Your goal
Arrange the lines of the items starting at the line containing "This screenshot has height=356, width=475." and ending at the line containing "Click the #[Route(...)]" as a Markdown table with the columns Row and Line, skipping any blank lines.

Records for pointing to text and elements
:::
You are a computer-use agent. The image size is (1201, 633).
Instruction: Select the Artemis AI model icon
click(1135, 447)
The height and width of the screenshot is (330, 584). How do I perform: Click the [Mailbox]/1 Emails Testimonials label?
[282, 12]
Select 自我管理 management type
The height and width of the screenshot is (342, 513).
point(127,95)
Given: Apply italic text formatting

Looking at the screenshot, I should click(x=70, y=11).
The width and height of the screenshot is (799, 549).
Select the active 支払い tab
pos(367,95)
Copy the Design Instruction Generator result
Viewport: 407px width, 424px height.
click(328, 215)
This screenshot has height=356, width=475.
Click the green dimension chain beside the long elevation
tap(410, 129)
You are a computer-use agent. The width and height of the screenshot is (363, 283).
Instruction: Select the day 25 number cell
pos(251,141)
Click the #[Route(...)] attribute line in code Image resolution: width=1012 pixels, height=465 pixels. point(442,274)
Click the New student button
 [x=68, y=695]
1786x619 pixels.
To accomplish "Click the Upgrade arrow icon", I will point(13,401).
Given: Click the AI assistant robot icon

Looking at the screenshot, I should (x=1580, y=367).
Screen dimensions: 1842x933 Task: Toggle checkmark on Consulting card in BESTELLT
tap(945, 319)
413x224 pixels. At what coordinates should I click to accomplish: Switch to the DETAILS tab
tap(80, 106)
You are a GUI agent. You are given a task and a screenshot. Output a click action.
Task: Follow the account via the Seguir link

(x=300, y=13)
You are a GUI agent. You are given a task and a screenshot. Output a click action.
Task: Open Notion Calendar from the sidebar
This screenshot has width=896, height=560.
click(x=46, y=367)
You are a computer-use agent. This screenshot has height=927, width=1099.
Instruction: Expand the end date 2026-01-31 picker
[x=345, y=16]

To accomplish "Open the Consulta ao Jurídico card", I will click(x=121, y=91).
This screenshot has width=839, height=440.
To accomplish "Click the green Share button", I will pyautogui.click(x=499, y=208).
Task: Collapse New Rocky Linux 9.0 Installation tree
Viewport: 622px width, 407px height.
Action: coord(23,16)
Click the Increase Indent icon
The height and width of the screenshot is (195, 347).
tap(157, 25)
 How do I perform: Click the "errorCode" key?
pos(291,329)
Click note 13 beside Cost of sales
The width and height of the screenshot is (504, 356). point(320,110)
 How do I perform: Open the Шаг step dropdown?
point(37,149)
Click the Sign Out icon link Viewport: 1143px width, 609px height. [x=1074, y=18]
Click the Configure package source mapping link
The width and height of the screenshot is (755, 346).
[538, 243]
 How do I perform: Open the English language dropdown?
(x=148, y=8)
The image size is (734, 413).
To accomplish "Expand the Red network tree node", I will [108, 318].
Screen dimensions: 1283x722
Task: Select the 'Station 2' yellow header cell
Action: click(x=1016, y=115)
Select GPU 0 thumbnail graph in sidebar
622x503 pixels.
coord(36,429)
:::
Expected output
| Row | Line |
|---|---|
| 1 | This screenshot has height=356, width=475. |
| 2 | Click the green dimension chain beside the long elevation |
| 3 | tap(410, 129) |
| 4 | You are a computer-use agent. The width and height of the screenshot is (363, 283). |
| 5 | Instruction: Select the day 25 number cell |
| 6 | pos(251,141) |
| 7 | Click the #[Route(...)] attribute line in code Image resolution: width=1012 pixels, height=465 pixels. point(442,274) |